» **Tekstfragment**
= = = =

Ik heb ook een vraag over iets waarop mijn collega Van Toorenburg al nader inging. Wij merken nogal eens dat het wiel in den lande lokaal opnieuw wordt uitgevonden. Hoe zorgen wij ervoor dat wij voorkomen dat lokaal allerlei dingen dubbel worden gedaan, zodat er aan het eind van het jaar een aardige landelijke uitrol is?

Minister Rouvoet:

Voor het antwoord op de eerste vraag kijk ik even met een schuin oog naar de medewerkers, maar alleen al de naamgeving – Aware ofwel Abused women's active response emergency – geeft aan dat dit gericht is op de bescherming van vrouwen tegen bedreiging met geweld door met name hun partner. Bij mijn weten is dit niet ingericht op gebruik door kinderen. Ik wil dat best nog eens nagaan, maar het moet hoe dan ook voor de desbetreffende doelgroep zo snel mogelijk in heel Nederland worden ingevoerd. Daarop is mijn oproep gericht. Ik wil dit dus nog wel eens nagaan, maar ik meen te kunnen zeggen dat dit primair is gericht op vrouwen. Ik ben echter natuurlijk erg beducht om de Kamer verkeerd te informeren op dit terrein, waarop ik mij niet dagelijks beweeg.

= = = =

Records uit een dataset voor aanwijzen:
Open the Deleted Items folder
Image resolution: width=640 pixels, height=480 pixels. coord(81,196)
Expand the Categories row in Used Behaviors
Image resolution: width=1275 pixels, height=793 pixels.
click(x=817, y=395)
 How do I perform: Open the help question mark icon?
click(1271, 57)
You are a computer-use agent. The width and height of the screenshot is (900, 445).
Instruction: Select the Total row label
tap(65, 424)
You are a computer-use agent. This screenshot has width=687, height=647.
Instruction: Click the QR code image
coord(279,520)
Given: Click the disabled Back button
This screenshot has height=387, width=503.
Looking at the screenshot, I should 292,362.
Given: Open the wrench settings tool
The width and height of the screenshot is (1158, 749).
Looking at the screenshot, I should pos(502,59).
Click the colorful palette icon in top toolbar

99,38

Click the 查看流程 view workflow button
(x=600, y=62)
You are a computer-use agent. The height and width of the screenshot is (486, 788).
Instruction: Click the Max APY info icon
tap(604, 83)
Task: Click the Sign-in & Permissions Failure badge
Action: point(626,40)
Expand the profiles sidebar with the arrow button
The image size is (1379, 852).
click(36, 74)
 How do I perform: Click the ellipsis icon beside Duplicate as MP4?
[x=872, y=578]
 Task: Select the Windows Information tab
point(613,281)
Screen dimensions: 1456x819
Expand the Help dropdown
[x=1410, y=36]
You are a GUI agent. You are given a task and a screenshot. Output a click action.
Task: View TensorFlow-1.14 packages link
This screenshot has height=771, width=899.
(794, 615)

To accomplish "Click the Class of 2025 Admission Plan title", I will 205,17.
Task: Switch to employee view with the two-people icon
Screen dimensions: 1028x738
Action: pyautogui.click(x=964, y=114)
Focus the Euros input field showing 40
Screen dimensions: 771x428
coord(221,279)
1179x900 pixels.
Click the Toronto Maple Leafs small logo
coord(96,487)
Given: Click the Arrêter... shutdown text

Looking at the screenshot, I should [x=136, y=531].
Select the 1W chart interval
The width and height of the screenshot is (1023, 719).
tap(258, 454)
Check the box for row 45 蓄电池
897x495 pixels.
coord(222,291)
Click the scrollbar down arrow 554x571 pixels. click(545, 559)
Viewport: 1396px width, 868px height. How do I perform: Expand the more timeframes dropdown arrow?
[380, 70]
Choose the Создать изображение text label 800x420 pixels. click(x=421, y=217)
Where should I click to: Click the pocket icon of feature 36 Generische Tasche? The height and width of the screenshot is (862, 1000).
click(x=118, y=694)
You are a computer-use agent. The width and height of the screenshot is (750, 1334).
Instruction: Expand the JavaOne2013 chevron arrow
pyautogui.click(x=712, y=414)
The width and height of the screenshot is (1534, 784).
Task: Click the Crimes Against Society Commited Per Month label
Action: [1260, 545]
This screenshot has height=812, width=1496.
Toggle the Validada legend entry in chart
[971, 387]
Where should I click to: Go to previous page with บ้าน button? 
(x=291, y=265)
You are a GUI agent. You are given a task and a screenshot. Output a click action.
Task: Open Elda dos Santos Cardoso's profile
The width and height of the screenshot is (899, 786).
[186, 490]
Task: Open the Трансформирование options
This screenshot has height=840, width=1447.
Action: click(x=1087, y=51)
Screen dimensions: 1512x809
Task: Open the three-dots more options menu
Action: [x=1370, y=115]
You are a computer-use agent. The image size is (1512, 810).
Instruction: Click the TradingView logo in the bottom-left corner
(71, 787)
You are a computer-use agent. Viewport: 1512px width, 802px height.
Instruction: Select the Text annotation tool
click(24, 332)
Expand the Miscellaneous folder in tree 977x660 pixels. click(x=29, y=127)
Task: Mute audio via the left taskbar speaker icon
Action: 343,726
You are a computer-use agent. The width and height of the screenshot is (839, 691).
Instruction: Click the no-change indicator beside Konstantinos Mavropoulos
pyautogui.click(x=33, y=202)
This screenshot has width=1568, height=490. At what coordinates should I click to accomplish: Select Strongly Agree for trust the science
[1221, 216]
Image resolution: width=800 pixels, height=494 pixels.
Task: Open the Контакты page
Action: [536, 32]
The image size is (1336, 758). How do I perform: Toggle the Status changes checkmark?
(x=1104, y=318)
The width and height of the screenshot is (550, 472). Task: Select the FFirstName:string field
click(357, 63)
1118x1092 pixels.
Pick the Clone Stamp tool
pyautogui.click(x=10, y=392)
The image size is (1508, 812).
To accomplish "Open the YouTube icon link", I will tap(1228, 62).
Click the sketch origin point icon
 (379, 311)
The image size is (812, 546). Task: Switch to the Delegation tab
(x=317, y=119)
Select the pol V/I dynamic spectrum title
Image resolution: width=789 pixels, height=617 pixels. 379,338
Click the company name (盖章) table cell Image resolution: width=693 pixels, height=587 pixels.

= = = =

» **Opgaven**
1. Bewerk de tekst over Aware door het deel dat opent met de woorden "Voor het antwoord" en sluit met "niet dagelijks beweeg." opnieuw weer te geven, waarbij "kinderen" wordt vervangen door "jongeren".
2. Vervolg de tekst over Aware na de laatste zin die erin staat.

» **De antwoorden**
1.
Voor het antwoord op de eerste vraag kijk ik even met een schuin oog naar de medewerkers, maar alleen al de naamgeving – Aware ofwel Abused women's active response emergency – geeft aan dat dit gericht is op de bescherming van vrouwen tegen bedreiging met geweld door met name hun partner. Bij mijn weten is dit niet ingericht op gebruik door jongeren. Ik wil dat best nog eens nagaan, maar het moet hoe dan ook voor de desbetreffende doelgroep zo snel mogelijk in heel Nederland worden ingevoerd. Daarop is mijn oproep gericht. Ik wil dit dus nog wel eens nagaan, maar ik meen te kunnen zeggen dat dit primair is gericht op vrouwen. Ik ben echter natuurlijk erg beducht om de Kamer verkeerd te informeren op dit terrein, waarop ik mij niet dagelijks beweeg.

2.
Uw tweede vraag is mij ontschoten, waarvoor mijn excuus.

De heer Çörüz (CDA):

We hebben het over de landelijke uitrol. Bij dit soort zaken doet zich heel vaak het probleem voor dat gemeenten hun eigen wiel uitvinden. We hebben uniforme regels. Waarom kunnen die niet gewoon geïmplementeerd worden?

Minister Rouvoet:

Het gaat hierbij niet om uniforme regels, maar wel om een systeem waarvan het belang door de VNG wordt onderkend. Het is inderdaad zaak om dat systeem nu zo snel mogelijk in alle gemeenten op dezelfde wijze in te voeren. Daar zijn in de inspanningen op gericht.